It seems that, to an omnipotent and omnipresent being, the concept of rest would be academic. What would have happened if he hadn't rested?
As you imply, God did not need to rest. But He chose to, apparently as a pattern for us:
This is not the only time God has done something He didn't need to, to set an example for us. Another was when Jesus was baptised (Matthew 3:13-15).
God resting on the seventh day is not an indication that He was "tired" or somehow needed rest, but is just a way of expressing that He had completed His work of creation.
Many (probably mainly old earth creationists) believe that we are now living in that "seventh day", since the Genesis account never says the seventh day ended (as it does with the other 6 days). In this view, clearly God is not resting, in the sense of doing nothing--He is still active throughout human history, including the work of sending Christ, etc. He is simply resting from the work of creation.
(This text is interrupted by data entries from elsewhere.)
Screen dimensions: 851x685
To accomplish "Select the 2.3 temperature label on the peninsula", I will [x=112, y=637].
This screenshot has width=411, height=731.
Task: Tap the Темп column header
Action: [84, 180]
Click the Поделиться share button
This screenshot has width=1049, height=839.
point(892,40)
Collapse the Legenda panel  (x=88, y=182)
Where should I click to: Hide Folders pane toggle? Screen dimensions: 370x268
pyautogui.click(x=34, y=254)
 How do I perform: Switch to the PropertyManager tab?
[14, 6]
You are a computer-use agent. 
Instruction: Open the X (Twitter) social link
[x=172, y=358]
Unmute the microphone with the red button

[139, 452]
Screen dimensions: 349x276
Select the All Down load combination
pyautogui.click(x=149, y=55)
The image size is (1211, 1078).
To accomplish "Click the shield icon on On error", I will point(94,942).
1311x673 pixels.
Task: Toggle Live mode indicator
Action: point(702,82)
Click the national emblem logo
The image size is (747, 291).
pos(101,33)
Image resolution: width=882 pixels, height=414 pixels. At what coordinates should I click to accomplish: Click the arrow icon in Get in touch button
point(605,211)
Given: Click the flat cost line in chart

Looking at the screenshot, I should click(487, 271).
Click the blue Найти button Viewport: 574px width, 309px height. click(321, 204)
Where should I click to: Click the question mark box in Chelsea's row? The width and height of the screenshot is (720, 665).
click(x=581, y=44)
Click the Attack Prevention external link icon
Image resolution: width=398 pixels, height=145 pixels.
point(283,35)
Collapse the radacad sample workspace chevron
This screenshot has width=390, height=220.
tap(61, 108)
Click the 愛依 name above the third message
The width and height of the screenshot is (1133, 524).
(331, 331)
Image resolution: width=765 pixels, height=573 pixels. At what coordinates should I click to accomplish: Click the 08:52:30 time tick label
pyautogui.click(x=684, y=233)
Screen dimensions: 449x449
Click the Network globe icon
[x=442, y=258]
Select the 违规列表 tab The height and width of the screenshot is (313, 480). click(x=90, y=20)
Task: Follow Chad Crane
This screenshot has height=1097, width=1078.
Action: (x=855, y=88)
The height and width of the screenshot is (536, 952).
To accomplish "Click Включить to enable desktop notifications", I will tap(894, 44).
I think God's resting on the seventh day was in part to give us an example to follow.
It is interesting to note that research over the years has shown that we human beings need time to rest and re-create. We are not created to go full-out, 24/7. The psychological literature often talks about taking breaks as a good way to reduce stress. Taking time to rest gives our body time to re-create itself. Even in weight training and body building the concept of rest appears: don't work the same muscle group every day (Weight Training 101).
Our minds also need time to rest. For many people, just setting aside a difficult problem is the key to finding the answer.
It's interesting to consider that by setting aside a special, Holy day for God, we also are given a chance to recreate ourselves in His image. It gives us a day to stop, and be washed by the water of the Word. It gives us a chance to see things in God's perspective, not our own limited view.
Another interesting thing is to look at the variations in the theme of 7 periods of rest.
This theme of rest in terms of groups of seven is not limited to just a Sabboth rest. It also is found in the ancient rules for planting fields.
As Israel matured, it forgot about giving the fields a rest every seventh year. Eventually, it caught up to them.